**Goal of the exercise**
Wherever the word "accomplish" occurs in the lines below, copy the whole line.

*** Given data ***

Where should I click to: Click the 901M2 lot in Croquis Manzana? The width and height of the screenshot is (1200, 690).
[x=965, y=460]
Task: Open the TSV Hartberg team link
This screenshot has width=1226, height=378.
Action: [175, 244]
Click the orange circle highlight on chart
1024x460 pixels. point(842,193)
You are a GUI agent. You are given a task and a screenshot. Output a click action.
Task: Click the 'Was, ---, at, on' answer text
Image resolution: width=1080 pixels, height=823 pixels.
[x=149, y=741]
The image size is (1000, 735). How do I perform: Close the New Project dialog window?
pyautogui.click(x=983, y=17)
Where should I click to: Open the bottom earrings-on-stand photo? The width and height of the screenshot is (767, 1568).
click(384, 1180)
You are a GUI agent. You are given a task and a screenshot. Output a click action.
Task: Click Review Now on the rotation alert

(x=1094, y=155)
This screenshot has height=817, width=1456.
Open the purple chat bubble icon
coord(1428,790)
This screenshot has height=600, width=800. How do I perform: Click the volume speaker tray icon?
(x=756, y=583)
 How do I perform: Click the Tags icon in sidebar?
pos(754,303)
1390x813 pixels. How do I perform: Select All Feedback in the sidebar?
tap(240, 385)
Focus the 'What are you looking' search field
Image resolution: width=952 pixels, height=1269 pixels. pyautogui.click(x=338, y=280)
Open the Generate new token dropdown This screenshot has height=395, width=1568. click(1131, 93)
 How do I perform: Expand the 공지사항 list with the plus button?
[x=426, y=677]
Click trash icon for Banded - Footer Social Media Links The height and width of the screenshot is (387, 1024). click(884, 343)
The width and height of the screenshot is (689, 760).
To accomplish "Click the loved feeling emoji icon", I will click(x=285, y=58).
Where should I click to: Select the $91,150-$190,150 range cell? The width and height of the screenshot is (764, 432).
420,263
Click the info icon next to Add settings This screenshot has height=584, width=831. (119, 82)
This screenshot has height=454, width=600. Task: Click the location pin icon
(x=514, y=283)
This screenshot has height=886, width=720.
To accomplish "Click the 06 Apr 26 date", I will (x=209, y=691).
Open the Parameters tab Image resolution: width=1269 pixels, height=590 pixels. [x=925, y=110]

***

**Response below**
To accomplish "Click the loved feeling emoji icon", I will click(x=285, y=58).
To accomplish "Click the 06 Apr 26 date", I will (x=209, y=691).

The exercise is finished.